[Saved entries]
• • • • •

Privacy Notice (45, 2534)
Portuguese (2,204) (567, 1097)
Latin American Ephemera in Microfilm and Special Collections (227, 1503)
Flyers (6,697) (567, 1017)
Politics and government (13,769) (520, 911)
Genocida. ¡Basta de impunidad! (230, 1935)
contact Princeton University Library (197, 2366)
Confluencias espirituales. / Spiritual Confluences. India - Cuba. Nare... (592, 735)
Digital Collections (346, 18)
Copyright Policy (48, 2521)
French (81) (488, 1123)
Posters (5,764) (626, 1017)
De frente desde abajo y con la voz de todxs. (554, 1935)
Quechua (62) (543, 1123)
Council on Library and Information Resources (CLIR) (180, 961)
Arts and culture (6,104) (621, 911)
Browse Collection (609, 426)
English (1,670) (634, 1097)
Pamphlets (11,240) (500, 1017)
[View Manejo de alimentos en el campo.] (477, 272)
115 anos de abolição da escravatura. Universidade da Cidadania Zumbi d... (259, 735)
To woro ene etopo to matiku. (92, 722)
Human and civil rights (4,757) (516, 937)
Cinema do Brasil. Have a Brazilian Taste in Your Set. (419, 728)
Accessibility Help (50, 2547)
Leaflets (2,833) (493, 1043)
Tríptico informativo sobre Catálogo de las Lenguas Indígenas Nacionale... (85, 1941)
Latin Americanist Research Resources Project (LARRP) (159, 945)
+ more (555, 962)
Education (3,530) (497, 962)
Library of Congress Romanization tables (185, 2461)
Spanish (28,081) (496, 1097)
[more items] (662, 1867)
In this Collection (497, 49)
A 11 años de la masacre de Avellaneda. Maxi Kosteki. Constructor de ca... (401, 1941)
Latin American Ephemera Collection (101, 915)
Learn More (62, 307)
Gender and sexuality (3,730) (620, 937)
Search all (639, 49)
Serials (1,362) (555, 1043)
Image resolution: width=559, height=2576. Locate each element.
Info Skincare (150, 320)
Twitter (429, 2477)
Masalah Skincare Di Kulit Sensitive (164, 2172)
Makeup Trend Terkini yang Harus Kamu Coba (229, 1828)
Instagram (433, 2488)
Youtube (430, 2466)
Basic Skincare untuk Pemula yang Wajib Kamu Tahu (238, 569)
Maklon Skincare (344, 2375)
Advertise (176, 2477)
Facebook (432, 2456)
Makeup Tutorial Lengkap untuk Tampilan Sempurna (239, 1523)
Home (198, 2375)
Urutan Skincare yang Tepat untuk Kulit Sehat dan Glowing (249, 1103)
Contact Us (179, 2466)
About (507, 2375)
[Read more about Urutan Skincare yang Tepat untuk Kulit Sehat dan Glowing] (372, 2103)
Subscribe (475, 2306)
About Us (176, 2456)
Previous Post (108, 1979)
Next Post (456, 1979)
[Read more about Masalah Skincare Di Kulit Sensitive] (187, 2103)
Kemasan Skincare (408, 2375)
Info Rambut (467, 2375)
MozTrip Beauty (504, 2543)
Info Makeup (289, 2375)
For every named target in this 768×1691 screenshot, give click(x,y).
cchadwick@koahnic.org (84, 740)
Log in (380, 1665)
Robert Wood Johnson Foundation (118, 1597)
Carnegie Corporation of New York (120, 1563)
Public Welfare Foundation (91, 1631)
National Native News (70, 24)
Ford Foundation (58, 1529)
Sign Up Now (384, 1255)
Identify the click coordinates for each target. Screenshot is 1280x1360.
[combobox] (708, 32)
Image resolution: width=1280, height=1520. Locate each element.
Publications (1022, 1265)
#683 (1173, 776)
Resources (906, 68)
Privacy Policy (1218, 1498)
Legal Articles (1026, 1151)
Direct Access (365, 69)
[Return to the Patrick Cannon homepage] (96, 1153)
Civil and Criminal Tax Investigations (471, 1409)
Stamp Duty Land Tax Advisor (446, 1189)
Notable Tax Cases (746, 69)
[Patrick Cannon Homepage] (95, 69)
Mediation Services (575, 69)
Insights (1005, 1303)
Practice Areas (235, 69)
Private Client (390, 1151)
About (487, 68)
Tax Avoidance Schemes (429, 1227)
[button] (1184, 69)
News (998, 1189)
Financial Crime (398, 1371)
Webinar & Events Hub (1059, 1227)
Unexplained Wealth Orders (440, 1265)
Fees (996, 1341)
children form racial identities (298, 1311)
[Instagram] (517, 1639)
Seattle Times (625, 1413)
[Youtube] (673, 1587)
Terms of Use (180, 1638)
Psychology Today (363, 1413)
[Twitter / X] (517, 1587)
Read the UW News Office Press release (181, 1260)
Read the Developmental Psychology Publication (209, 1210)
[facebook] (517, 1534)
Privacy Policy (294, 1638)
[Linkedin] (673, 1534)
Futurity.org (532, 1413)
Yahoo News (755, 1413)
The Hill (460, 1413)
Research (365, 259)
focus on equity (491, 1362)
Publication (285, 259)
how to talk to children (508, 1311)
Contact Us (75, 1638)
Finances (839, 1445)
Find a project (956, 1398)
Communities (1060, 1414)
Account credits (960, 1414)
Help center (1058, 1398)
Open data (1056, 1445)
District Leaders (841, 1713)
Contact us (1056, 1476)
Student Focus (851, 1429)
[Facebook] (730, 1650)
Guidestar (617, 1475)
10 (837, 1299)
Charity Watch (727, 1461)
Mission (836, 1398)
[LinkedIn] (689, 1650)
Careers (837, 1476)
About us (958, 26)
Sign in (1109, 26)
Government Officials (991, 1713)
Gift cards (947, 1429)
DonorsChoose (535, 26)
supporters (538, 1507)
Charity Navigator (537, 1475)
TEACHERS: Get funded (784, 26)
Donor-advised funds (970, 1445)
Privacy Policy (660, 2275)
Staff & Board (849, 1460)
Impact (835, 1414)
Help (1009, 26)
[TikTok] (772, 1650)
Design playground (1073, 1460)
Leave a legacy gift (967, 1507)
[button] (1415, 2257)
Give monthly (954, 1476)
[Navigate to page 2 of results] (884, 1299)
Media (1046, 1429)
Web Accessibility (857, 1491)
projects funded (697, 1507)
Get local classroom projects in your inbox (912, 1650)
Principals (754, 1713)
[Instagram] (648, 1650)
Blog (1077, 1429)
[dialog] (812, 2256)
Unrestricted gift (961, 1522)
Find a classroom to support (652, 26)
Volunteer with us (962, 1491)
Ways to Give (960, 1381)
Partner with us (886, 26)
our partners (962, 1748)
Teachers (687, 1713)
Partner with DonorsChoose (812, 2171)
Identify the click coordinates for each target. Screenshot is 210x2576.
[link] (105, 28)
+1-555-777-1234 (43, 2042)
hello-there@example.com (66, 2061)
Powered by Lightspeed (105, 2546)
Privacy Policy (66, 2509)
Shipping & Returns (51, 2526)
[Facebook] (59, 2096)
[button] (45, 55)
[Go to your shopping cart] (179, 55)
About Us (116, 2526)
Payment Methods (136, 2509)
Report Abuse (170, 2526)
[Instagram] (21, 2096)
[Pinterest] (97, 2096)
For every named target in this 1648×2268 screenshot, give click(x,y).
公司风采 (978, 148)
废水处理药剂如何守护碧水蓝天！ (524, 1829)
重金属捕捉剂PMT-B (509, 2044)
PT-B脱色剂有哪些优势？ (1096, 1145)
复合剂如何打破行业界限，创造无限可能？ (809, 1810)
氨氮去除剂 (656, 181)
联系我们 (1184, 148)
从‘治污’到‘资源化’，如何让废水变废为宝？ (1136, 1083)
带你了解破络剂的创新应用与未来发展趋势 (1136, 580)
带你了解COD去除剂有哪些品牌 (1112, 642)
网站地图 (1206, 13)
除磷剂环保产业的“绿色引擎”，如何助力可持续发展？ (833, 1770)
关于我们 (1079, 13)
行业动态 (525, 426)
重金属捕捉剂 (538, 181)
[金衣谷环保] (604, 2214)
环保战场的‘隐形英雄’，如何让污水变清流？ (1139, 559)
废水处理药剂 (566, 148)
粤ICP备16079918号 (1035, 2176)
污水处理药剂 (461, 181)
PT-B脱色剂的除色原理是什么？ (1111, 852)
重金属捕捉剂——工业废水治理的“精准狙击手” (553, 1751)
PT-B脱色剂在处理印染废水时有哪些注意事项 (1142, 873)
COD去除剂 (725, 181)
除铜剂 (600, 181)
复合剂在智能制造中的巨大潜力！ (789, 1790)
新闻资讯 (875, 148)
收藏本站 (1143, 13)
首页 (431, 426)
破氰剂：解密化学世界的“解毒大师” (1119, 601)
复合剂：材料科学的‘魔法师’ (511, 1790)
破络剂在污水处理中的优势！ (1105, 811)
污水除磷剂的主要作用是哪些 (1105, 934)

• • • • •

* **Exercise description**
Please make an exact copy of the lines above from the line with "Copyright Policy (48, 2521)" through the line with "Latin American Ephemera Collection (101, 915)", both ends included.

* **Exercise solution**
Copyright Policy (48, 2521)
French (81) (488, 1123)
Posters (5,764) (626, 1017)
De frente desde abajo y con la voz de todxs. (554, 1935)
Quechua (62) (543, 1123)
Council on Library and Information Resources (CLIR) (180, 961)
Arts and culture (6,104) (621, 911)
Browse Collection (609, 426)
English (1,670) (634, 1097)
Pamphlets (11,240) (500, 1017)
[View Manejo de alimentos en el campo.] (477, 272)
115 anos de abolição da escravatura. Universidade da Cidadania Zumbi d... (259, 735)
To woro ene etopo to matiku. (92, 722)
Human and civil rights (4,757) (516, 937)
Cinema do Brasil. Have a Brazilian Taste in Your Set. (419, 728)
Accessibility Help (50, 2547)
Leaflets (2,833) (493, 1043)
Tríptico informativo sobre Catálogo de las Lenguas Indígenas Nacionale... (85, 1941)
Latin Americanist Research Resources Project (LARRP) (159, 945)
+ more (555, 962)
Education (3,530) (497, 962)
Library of Congress Romanization tables (185, 2461)
Spanish (28,081) (496, 1097)
[more items] (662, 1867)
In this Collection (497, 49)
A 11 años de la masacre de Avellaneda. Maxi Kosteki. Constructor de ca... (401, 1941)
Latin American Ephemera Collection (101, 915)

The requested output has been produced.